Screenshot grounding data
============

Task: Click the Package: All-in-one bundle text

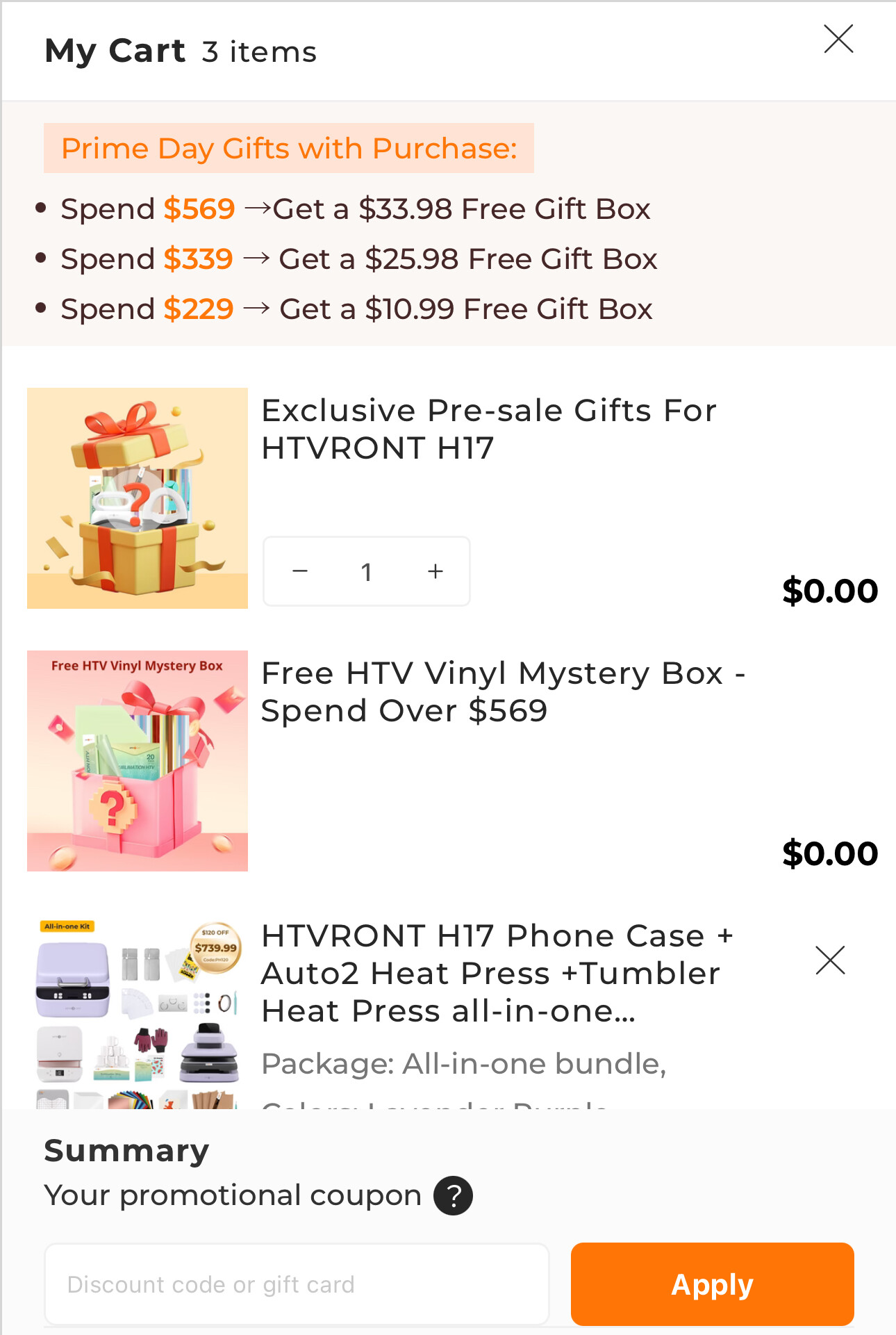Action: (464, 1063)
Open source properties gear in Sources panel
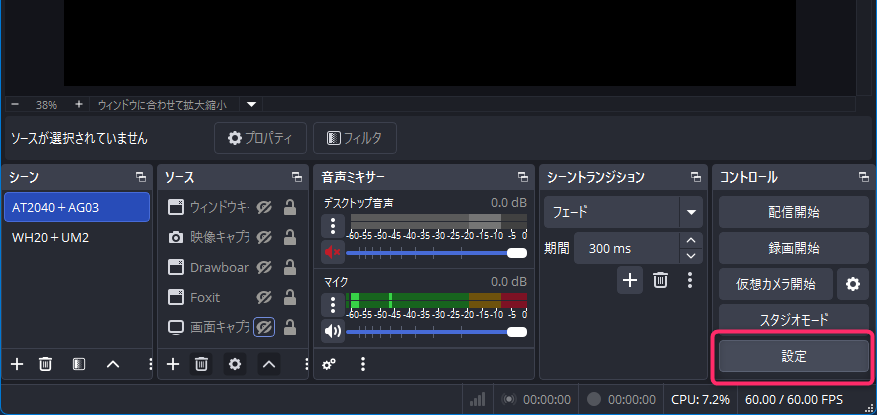Viewport: 877px width, 415px height. 235,364
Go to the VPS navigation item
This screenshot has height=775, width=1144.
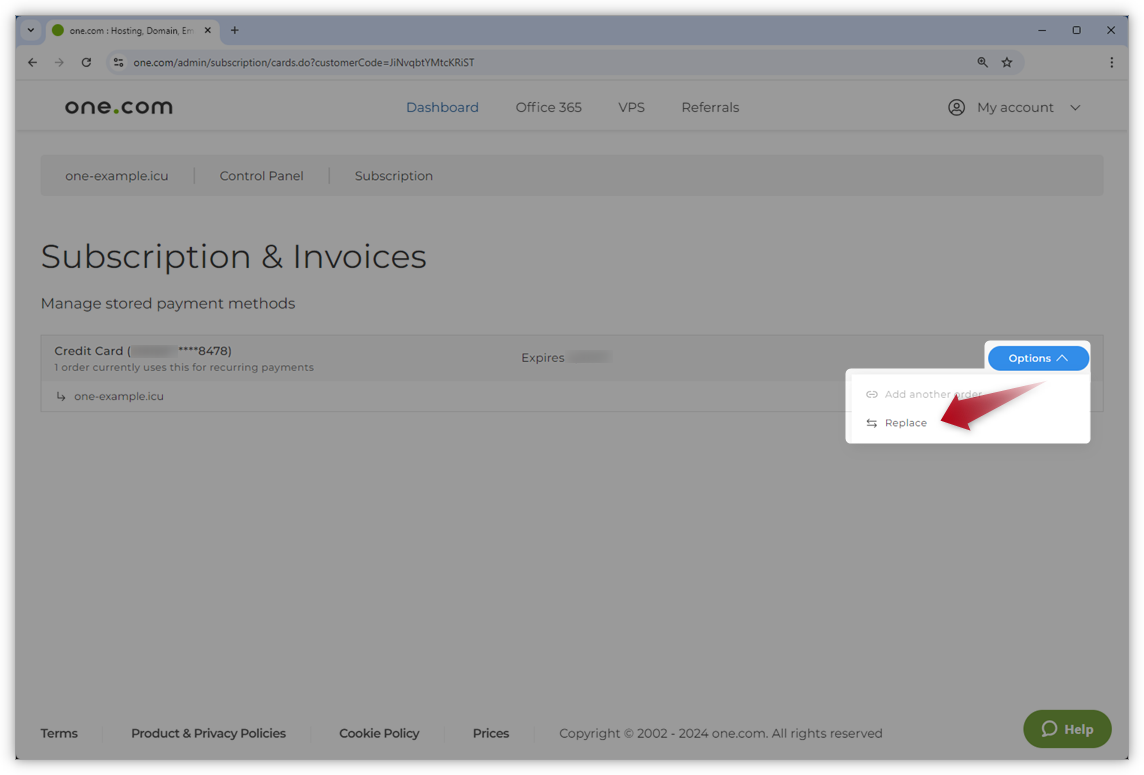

============

* **What to do**: Each record above is to be written out exactly; the pictures are not.

* **Answer to this task**:
Task: Click the Package: All-in-one bundle text

Action: (464, 1063)
Open source properties gear in Sources panel
Viewport: 877px width, 415px height. 235,364
Go to the VPS navigation item
This screenshot has height=775, width=1144.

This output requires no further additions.